Türkiye’de 17/25 Aralık yolsuzluk operasyonunun baş aktörlerinden olan ve daha sonraki süreçte Türkiye’de “hayırsever işadamı’ olarak Başbakan yardımcısının elinden” ödül alan Rıza Sarraf’ın, ABD’de tutuklanması, gözleri Türkiye’deki faaliyetlerine çevirdi.
4 eski AKP’li bakanla ilgili kurulan TBMM Soruşturma Komisyonu’nun üyesi olan CHP Genel Başkan Yardımcısı Erdal Aksünger, Sarraf’ın tutuklanmasının ardından, soruşturmanın bir ayağının mutlaka Türkiye’ye uzayacağı görüşünde.
Aksünger’in değerlendirmeleri şöyle:
Zencani kararıyla düğmeye basıldı: Babek Zencani idama mahkum edildiği zaman, uluslararası boyutu çıkar demiştim. Çünkü nükleer anlaşmadan sonra amborgaların kalkmasıyla birlikte, İran, dünya üzerindeki serbest kalan paralarını ekonomisine koyarken, kirli operasyonları takip etti.
Erdoğan da mutabık mı': Davutoğlu İran ziyaretinden sonra “her konuda mutabıkız” dedi. Hemen sonrasında Zencani’ye idam kararı çıktı. Davutoğlu mutabık, Erdoğan mutabık mı değil m? Burada bir çatallaşma görünüyor. Sonu başka yere gidiyor. Cumhurbaşkanının ABD ziyareti öncesinde Miami’de, daha doğrusu Meksika körfezinde, yani uluslararası sularda yakalanıyor. Bu FBI’ın uzun süredir işin üstünde olduğunu ve ciddiyetli bir şekilde son bir kaç aydır takip edildiğini, ciddi uluslararası operasyon olduğunu gösteriyor.
Nuruosmaniye operasyonu: Sarraf’ın ilişkilerinin bir ayağının Zencani olduğu belliydi.

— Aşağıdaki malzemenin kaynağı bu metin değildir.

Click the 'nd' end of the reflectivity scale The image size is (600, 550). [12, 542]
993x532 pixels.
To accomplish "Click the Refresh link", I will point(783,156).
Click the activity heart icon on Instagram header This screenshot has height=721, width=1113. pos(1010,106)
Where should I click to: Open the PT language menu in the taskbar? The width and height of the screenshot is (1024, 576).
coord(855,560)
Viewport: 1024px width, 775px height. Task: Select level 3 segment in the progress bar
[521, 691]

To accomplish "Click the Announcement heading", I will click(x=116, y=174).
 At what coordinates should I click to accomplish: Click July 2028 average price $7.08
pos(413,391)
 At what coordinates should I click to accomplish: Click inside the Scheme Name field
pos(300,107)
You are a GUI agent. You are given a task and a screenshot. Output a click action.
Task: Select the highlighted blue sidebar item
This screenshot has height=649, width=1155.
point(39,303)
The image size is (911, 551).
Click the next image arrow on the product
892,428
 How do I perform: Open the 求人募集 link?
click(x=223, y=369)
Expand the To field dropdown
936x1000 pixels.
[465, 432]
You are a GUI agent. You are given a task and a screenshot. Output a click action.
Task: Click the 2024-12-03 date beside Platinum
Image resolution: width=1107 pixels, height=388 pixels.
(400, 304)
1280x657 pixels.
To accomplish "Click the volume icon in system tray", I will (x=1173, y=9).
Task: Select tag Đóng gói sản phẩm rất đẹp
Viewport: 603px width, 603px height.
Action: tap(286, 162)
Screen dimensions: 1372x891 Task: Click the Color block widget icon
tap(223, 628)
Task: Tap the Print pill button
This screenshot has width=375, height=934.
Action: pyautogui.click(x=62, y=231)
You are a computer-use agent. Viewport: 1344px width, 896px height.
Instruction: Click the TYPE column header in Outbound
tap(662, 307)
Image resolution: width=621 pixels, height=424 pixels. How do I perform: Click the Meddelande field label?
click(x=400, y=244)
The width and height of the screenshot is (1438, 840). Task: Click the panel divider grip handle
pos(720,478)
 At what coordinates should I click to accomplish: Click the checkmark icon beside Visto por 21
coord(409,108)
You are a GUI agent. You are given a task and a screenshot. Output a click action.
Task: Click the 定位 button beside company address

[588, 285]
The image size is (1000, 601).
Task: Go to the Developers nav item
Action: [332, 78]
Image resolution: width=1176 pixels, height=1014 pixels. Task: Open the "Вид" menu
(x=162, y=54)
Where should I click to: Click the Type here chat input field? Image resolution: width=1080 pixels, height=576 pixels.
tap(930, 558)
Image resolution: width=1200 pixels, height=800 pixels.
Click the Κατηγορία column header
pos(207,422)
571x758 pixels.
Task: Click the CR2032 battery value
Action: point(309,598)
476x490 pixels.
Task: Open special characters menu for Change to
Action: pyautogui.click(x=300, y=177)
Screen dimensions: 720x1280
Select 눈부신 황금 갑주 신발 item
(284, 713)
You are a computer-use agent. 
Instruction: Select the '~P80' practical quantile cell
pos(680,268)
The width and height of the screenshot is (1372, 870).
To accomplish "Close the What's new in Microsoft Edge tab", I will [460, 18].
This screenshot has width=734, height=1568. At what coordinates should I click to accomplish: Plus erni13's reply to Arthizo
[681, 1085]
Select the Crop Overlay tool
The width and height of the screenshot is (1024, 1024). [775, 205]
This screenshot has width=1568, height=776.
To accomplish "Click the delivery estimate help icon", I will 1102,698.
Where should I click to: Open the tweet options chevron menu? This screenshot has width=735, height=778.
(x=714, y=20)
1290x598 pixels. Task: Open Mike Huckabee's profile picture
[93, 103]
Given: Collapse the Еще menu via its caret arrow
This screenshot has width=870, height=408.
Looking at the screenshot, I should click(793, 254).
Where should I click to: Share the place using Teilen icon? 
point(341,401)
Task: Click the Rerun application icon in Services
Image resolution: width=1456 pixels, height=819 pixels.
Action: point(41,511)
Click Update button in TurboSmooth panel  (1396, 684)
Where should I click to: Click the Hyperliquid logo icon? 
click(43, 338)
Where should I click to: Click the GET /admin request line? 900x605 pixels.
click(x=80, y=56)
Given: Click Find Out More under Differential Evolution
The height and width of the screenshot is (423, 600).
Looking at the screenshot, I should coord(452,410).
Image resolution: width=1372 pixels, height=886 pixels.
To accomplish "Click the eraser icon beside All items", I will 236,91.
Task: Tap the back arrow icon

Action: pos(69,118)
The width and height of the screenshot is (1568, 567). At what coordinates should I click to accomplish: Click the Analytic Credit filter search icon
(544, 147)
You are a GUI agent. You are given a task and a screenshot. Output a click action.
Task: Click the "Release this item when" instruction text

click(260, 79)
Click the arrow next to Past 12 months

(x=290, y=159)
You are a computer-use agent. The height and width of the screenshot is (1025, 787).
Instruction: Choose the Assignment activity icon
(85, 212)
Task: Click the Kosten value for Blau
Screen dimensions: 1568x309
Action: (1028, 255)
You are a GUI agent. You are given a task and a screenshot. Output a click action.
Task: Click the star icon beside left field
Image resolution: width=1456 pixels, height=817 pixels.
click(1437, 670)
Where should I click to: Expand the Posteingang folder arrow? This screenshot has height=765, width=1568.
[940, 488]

Gana’dan getirilen altınlarla Türkiye’nin altın ihracatı patlamıştı. Mahkemeler, bu delilleri gözönünde bulundurmadı. Dubai’den 5 bin ton kapasiteli gemilerle 100 bin ton buğday getirilmiş gibi konşimentolar düzenlendi. Bunlar Nuruosmaniye’de polis operasyonu ile ortaya dökülmüştü. Miami savcılığının iddianamesinde de Bank Mellat boyutuyla bu görünüyor.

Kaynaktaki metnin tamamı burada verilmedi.